▸ **Task item**: Can you put the material from the line containing "At what (x,y)" through the end of the material into a JSON list of strings, one string per line and no blank lines, with the pictures left out?

>>>>>

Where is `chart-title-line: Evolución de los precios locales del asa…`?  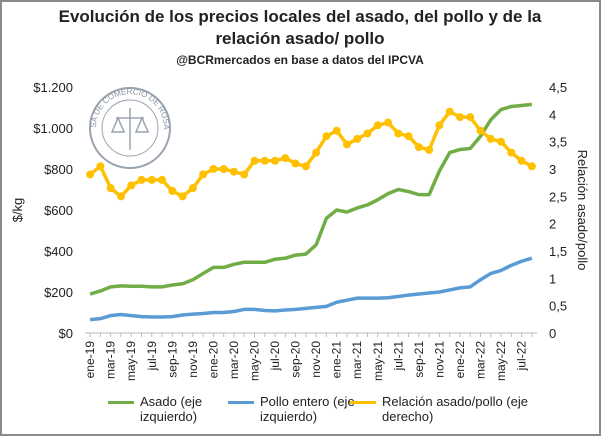 chart-title-line: Evolución de los precios locales del asa… is located at coordinates (300, 16).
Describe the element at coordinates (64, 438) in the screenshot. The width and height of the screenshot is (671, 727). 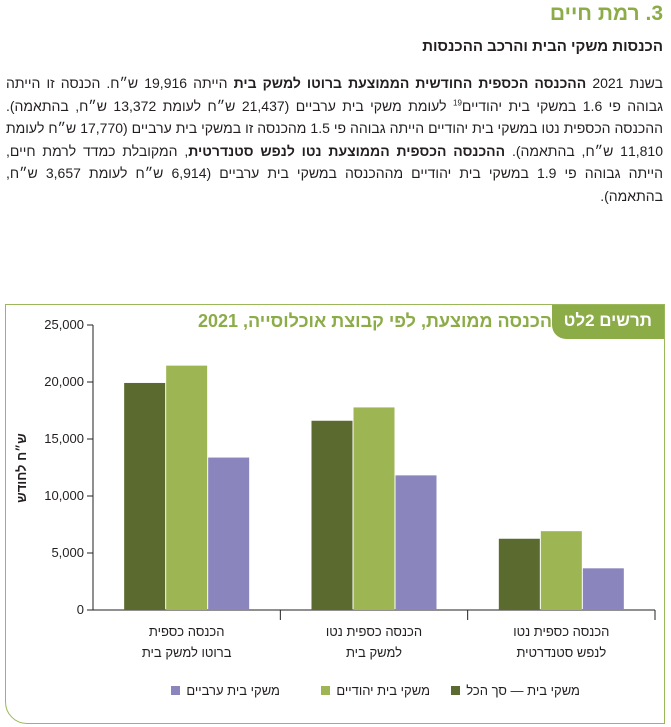
I see `y-tick-label: 15,000` at that location.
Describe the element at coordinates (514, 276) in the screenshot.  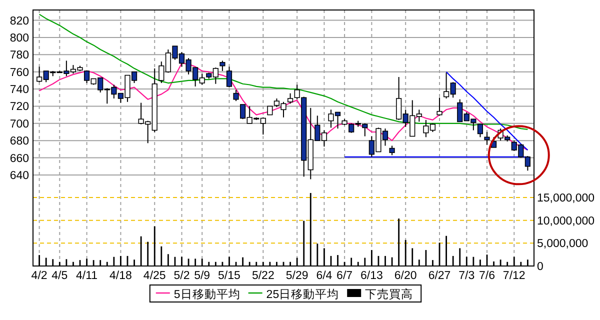
I see `x-tick-label: 7/12` at that location.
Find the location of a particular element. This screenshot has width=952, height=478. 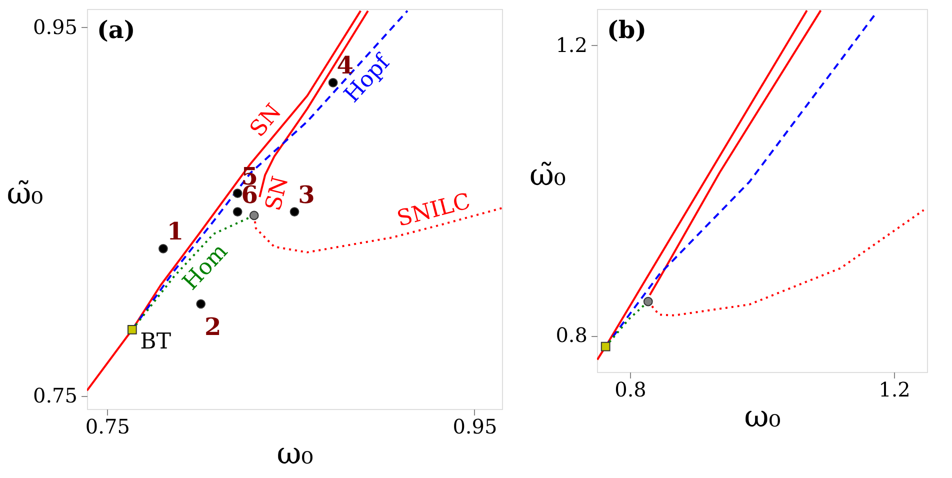

annotation: 1 is located at coordinates (175, 231).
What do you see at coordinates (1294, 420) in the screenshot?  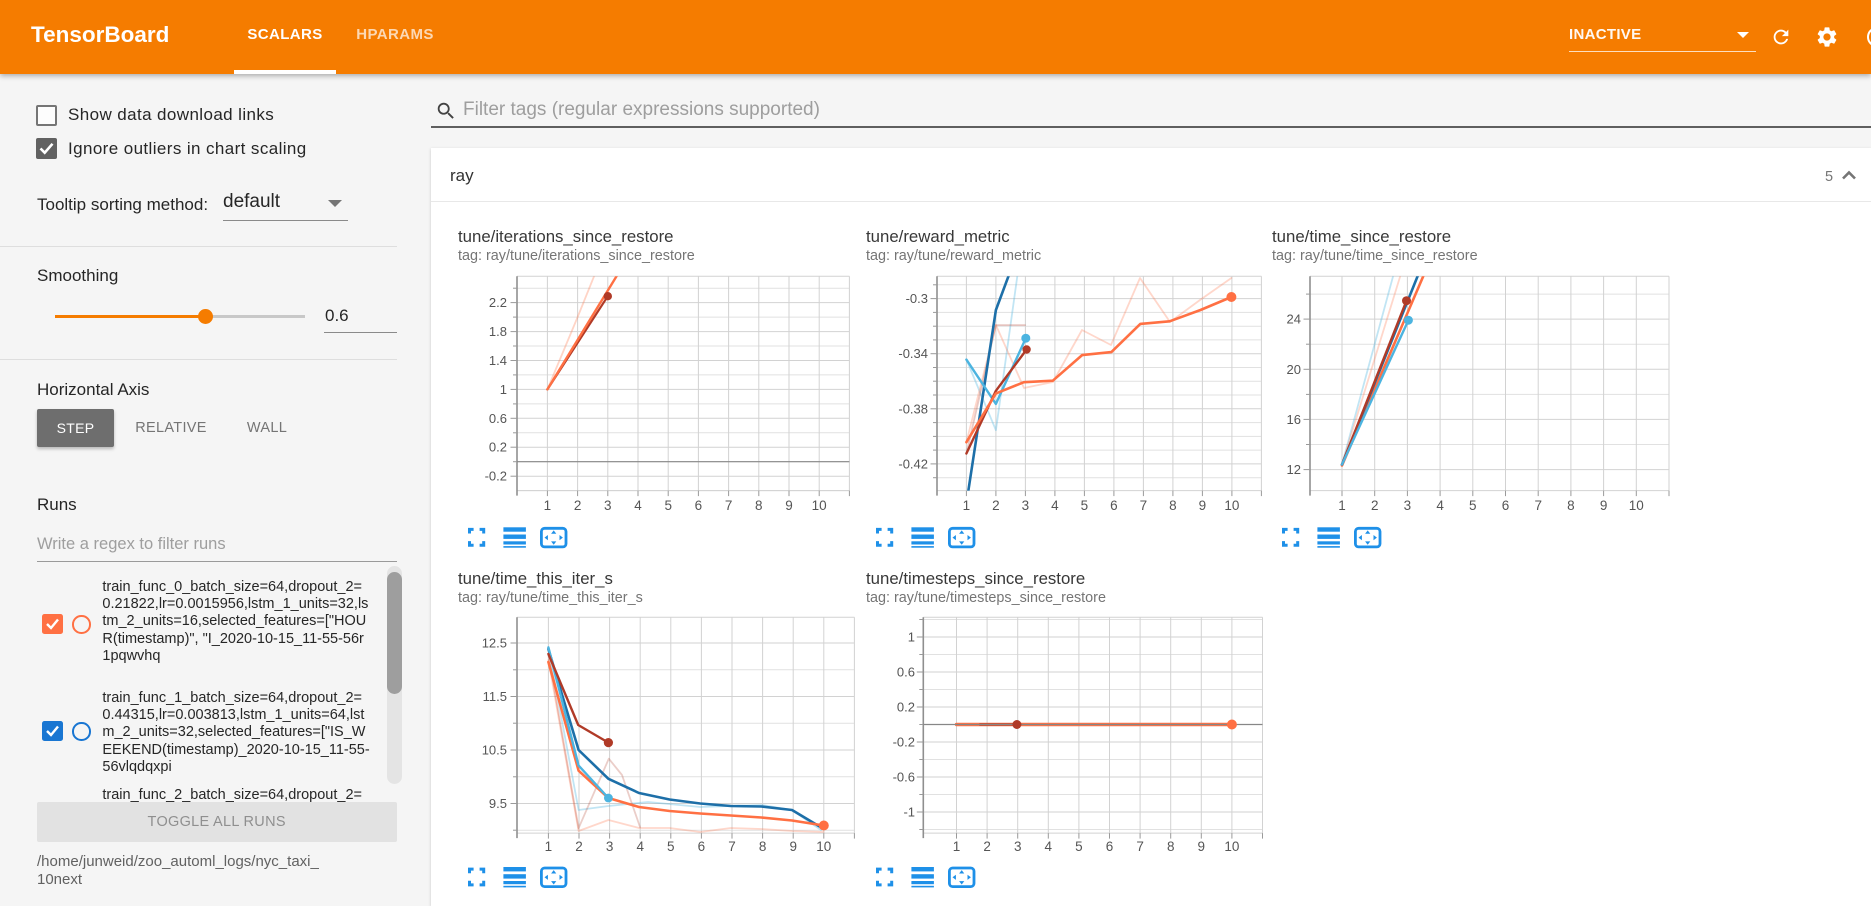 I see `svg-text: 16` at bounding box center [1294, 420].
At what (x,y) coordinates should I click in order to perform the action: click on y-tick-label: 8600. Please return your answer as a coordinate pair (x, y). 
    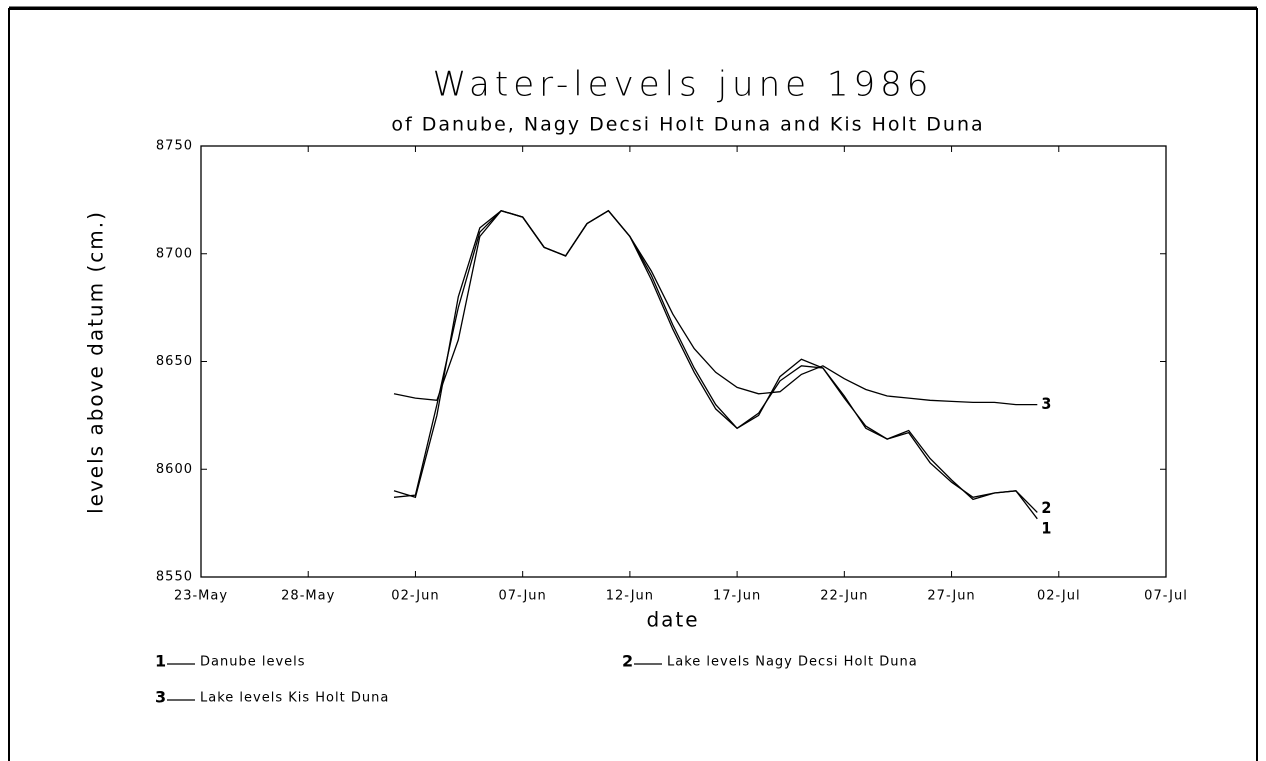
    Looking at the image, I should click on (174, 470).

<<<<<

▸ **Problem solution**:
[
  "At what (x,y) coordinates should I click in order to perform the action: click on y-tick-label: 8600. Please return your answer as a coordinate pair (x, y). ",
  "    Looking at the image, I should click on (174, 470)."
]